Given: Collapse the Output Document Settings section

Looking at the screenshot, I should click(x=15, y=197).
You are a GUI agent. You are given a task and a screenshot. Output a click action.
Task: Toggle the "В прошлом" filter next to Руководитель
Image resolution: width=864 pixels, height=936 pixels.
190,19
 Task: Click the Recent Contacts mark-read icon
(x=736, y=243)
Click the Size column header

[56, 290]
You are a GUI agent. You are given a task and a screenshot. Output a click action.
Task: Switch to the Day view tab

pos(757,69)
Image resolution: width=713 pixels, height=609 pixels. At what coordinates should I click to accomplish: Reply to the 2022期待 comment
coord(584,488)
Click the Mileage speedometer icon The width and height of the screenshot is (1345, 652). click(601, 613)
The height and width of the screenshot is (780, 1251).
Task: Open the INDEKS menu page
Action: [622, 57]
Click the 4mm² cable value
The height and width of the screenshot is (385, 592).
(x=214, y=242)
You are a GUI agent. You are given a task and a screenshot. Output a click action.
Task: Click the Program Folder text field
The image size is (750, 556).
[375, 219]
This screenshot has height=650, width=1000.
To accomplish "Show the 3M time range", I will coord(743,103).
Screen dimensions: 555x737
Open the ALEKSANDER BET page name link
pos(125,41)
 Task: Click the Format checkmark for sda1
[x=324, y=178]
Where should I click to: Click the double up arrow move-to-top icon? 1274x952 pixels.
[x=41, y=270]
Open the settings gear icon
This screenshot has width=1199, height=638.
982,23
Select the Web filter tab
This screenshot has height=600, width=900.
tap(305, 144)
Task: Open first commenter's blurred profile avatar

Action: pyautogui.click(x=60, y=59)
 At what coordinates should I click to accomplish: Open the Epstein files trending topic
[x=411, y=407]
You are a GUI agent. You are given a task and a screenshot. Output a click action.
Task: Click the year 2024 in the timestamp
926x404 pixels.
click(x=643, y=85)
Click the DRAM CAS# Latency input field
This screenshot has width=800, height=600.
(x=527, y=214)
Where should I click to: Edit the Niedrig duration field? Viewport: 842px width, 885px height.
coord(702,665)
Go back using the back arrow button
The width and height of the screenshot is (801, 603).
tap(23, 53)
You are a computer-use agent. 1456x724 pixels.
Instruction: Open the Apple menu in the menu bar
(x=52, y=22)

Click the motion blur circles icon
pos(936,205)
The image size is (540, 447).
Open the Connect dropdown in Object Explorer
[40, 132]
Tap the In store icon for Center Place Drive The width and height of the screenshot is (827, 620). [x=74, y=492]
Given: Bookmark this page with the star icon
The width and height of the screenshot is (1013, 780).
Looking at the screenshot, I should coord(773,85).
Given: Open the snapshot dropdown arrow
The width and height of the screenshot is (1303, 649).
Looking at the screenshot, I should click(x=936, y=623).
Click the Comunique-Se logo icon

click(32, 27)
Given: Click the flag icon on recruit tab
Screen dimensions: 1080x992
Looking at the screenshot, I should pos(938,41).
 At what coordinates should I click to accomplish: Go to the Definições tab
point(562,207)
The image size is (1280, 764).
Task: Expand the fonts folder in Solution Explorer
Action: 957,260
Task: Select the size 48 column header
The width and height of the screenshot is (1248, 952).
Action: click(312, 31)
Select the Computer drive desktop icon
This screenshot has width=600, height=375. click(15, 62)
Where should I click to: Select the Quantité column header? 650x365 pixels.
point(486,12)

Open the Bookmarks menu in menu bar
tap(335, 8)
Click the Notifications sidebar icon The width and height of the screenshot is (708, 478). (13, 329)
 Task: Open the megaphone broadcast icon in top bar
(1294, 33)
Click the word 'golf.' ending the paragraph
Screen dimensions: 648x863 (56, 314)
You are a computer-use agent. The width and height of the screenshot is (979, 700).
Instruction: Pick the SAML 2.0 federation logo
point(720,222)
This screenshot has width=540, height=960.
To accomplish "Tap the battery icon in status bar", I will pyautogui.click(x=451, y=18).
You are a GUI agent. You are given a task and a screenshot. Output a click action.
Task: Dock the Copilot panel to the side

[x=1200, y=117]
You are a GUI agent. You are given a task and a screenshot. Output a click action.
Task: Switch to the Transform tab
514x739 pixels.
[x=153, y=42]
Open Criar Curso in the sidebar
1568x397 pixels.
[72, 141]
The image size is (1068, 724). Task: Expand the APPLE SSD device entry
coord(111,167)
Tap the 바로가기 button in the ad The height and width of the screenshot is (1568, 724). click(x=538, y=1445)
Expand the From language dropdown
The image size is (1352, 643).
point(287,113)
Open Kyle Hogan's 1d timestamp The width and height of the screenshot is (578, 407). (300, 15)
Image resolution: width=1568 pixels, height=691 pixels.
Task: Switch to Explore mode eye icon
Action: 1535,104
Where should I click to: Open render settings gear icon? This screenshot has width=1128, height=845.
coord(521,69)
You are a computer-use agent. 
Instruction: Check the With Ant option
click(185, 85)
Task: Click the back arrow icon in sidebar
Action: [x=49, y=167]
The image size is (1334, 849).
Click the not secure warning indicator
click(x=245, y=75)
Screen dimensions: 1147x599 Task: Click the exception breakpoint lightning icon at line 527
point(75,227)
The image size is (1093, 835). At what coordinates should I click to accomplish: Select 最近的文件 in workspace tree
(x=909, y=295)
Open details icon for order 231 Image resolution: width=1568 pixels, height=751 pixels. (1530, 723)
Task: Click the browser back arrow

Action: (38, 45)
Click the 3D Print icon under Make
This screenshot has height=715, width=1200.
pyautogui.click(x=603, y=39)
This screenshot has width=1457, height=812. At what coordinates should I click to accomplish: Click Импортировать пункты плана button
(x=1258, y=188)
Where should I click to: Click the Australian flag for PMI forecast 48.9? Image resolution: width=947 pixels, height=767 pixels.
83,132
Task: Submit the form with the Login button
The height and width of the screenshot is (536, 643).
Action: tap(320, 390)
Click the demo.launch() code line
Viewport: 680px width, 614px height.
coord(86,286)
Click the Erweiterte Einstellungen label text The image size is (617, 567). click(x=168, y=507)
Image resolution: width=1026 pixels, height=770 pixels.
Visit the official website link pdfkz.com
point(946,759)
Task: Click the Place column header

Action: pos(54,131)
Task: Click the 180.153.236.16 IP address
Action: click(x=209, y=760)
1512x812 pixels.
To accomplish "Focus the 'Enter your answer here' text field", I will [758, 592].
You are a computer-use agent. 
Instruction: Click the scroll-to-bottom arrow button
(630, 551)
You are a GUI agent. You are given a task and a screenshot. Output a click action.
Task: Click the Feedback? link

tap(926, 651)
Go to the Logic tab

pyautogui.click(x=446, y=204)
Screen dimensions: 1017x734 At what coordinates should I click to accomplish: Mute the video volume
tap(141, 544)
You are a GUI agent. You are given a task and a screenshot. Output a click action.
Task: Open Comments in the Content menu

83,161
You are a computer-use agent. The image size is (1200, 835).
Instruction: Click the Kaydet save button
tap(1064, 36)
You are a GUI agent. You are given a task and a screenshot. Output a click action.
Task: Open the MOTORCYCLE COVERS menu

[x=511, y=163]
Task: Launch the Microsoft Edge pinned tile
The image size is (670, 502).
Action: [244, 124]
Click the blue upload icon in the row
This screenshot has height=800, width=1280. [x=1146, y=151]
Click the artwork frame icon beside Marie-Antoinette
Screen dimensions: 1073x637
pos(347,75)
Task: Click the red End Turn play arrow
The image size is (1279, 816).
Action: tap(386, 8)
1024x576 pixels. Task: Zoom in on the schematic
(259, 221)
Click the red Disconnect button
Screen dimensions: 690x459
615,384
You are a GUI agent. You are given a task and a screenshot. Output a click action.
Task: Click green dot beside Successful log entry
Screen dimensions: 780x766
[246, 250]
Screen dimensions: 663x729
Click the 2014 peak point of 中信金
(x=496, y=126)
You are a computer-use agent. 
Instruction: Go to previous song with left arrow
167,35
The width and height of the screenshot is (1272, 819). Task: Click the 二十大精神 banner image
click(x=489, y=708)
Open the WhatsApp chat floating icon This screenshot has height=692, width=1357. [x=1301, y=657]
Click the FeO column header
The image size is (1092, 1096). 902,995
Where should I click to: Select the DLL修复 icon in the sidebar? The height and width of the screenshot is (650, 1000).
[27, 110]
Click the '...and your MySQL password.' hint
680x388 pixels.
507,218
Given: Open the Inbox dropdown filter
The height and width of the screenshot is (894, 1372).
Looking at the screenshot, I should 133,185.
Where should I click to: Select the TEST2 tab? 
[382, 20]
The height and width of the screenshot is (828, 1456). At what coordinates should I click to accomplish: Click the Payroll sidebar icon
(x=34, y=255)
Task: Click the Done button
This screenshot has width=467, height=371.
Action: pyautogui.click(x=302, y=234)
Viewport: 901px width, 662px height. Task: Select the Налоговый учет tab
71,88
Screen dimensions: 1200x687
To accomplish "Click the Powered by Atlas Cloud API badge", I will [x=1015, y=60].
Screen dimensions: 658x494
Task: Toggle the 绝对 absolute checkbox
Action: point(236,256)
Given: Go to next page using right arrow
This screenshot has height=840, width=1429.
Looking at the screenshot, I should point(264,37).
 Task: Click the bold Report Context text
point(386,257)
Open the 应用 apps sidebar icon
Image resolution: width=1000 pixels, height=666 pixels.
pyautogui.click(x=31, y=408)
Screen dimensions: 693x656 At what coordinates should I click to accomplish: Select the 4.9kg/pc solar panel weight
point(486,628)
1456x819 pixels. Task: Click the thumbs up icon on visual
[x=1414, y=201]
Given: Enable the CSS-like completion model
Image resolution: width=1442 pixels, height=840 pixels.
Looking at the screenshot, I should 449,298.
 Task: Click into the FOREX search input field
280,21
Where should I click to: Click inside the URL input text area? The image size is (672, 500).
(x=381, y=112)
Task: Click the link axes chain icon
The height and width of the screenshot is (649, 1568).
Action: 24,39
━━━━
Exercise: Go through the entries above and copy out every line that includes the word "your".

Solved problem:
To accomplish "Focus the 'Enter your answer here' text field", I will [758, 592].
Click the '...and your MySQL password.' hint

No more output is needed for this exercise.